The Intelligencer October 26, 1917 (page 2)

“Lieut. Yeomans Is Reported Missing. Dr. H. A. Yeomans, of this city last evening received a message which for the second time since the commencement of the war had the effect of causing sadness to the members of his family. It was a cablegram from the Imperial Flying Corps department in England and stated that Flight-Lieut. F. L. Yeomans was missing since October 21st.

This refers to ‘Ted’ Yeomans, as he was familiarly known in this city and vicinity. The missing young aviator was only a little over 20 years of age. When the call to arms was sounded in Canada in 1914 he, with his late lamented brother Horace E., joined the signal corps in connection with the 34th Battery, which was organized here, and left for overseas with the First Contingent. For some time Ted was engaged in this work and a few months ago for bravery on the field of battle was awarded the Military Cross.

In January of this year the brave young officer decided to join the Imperial Flying Corps and was for some time in training in England. He became proficient in this branch of the military service and was sent over to France where he was engaged in scouting and other duties. It is supposed that while in the discharge of his perilous occupation over the German lines his machine was winged. It may be possible that he is a prisoner of war.

At the outbreak of the war Ted was one of the bright and popular pupils of Belleville High School. He entered the school in 1911 and would have been in 1914 a member of the Senior Third Form had he not sacrificed his own interests for those of his country.

One of his prominent characteristics was cheerfulness; he always wore a smile.

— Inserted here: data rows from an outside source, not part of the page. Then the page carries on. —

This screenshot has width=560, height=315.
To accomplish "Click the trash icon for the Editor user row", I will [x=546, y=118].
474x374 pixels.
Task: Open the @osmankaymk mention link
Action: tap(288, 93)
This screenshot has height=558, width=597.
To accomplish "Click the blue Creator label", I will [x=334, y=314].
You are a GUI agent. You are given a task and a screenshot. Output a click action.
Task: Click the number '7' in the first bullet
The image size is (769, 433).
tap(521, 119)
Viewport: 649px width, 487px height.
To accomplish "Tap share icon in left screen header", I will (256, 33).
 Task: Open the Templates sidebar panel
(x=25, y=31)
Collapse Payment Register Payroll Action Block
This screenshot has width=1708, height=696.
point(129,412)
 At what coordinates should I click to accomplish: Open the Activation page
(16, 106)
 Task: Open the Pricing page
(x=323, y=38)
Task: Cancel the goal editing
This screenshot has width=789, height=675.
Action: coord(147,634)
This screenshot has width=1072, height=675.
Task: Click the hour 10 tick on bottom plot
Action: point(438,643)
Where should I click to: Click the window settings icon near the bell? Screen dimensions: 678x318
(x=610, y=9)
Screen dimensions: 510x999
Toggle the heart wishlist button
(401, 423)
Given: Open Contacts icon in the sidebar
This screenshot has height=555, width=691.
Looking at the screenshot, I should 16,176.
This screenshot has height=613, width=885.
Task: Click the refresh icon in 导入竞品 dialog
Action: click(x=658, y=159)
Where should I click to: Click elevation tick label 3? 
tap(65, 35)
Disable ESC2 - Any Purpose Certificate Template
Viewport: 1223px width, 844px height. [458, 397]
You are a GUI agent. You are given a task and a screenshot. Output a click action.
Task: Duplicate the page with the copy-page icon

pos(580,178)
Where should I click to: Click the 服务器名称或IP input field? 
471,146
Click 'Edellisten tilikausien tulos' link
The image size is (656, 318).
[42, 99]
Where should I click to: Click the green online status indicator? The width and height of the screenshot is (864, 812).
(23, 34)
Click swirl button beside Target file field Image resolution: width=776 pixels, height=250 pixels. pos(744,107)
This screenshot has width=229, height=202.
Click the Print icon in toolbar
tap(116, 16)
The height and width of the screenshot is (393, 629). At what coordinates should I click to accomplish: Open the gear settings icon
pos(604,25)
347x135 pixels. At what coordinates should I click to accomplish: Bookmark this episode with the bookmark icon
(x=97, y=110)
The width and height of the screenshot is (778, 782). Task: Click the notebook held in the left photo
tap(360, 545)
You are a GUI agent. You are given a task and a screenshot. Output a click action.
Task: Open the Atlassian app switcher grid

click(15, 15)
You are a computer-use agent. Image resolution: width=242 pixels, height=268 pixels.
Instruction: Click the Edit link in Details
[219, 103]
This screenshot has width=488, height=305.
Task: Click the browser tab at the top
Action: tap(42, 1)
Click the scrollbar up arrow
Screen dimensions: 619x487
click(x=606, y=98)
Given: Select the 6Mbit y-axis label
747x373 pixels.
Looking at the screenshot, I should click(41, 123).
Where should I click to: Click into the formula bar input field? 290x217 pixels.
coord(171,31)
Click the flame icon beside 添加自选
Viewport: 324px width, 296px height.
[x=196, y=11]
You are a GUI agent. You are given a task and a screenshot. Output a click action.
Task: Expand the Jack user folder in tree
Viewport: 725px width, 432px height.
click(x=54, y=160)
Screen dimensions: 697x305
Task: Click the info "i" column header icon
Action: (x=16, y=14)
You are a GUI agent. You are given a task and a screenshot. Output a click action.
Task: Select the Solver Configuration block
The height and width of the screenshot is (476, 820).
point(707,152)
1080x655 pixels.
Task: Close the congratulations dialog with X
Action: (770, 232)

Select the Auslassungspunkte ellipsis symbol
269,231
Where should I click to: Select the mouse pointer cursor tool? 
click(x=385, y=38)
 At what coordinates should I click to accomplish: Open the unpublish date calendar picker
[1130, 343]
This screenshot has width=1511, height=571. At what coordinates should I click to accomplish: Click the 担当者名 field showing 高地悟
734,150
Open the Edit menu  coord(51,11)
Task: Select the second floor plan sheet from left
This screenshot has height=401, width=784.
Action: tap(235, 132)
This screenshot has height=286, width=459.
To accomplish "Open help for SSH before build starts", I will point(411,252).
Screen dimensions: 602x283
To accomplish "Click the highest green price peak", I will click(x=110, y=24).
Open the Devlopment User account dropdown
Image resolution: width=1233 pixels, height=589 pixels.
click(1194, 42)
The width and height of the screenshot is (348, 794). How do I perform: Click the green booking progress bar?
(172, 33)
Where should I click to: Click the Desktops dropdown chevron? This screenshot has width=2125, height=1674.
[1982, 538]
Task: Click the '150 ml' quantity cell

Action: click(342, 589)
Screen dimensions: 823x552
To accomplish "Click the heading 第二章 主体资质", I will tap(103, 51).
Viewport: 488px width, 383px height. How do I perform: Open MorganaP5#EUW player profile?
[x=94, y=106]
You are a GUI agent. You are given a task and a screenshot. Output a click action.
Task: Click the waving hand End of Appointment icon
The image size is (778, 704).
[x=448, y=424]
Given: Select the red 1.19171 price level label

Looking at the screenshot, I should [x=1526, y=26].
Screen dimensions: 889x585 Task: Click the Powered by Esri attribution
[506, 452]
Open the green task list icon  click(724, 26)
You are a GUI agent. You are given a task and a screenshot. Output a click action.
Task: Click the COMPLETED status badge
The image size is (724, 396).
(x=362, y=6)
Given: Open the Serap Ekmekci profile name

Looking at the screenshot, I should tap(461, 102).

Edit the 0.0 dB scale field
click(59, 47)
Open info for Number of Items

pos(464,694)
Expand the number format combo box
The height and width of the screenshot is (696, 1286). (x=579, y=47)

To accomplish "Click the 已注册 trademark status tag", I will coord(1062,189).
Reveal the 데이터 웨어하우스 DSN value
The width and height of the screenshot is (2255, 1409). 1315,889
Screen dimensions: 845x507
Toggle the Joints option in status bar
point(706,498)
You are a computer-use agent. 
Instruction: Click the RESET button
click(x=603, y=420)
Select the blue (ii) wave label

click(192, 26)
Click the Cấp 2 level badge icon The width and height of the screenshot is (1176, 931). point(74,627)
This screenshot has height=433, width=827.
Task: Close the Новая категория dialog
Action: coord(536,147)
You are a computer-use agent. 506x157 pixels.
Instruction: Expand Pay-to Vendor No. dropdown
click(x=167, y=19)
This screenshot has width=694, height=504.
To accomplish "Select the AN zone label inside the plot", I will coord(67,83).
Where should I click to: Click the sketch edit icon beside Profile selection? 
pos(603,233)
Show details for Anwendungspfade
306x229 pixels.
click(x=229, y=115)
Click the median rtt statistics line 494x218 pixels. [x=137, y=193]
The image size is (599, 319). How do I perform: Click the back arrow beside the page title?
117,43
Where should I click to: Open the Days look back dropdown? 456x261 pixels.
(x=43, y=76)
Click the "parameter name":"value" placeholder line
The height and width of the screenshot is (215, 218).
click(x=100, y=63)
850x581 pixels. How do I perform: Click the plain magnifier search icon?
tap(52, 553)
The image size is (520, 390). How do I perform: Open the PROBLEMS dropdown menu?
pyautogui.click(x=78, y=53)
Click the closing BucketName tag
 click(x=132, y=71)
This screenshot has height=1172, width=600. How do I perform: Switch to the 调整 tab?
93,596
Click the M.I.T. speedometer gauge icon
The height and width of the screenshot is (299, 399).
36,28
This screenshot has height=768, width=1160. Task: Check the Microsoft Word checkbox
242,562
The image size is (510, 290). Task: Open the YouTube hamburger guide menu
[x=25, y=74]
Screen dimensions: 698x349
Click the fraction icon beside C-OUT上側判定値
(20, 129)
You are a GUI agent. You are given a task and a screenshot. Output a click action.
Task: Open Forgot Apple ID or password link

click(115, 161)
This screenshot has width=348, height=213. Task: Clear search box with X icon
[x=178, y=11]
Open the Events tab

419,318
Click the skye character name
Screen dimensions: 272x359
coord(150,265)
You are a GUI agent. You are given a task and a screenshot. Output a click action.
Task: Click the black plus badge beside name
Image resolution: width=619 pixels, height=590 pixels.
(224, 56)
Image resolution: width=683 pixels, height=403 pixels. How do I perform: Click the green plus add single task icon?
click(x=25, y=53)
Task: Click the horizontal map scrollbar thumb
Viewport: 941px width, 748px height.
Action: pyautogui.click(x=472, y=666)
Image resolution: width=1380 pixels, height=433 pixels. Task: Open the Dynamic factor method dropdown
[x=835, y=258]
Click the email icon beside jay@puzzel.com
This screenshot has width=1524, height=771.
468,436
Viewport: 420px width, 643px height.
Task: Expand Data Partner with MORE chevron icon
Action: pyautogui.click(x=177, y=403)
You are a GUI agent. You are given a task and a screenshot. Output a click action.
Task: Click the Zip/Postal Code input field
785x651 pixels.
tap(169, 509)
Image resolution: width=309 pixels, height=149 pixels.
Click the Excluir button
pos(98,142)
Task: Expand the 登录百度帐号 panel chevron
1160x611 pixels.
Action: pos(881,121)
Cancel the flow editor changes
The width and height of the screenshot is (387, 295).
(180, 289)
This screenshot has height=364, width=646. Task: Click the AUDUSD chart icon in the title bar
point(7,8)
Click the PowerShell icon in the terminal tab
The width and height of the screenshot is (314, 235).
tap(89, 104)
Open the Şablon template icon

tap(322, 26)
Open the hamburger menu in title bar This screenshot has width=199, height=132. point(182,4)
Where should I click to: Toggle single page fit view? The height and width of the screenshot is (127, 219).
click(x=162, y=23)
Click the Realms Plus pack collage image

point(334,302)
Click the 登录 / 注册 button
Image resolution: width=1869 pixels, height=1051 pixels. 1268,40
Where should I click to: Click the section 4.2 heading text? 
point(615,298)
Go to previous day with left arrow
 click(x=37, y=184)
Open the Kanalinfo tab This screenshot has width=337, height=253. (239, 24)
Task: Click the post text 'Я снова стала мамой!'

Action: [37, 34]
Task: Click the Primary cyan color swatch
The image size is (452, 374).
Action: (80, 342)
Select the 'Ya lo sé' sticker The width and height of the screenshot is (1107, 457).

He was also a useful member of the Y.M.C.A. and was a member of Bridge Street Methodist church. He was an exceptionally popular young man and had a host of friends in this city, all of whom will join in hoping that the worst fears may not be realized.

The brother, Horace E., made the supreme sacrifice in France in April, 1916. To the bereaved family will be extended the heartfelt sympathy of all citizens.”

The Intelligencer October 26, 1917 (page 5)

Ad for Cowan's Choroclate“Cowan’s Active Service Chocolate. This Chocolate is a concentrated food specially prepared for troops subject to the hardships and privations of trench life.

It may be obtained anywhere in 5¢ and 25¢ packages. The 25¢ package is specially wrapped for immediate mailing.”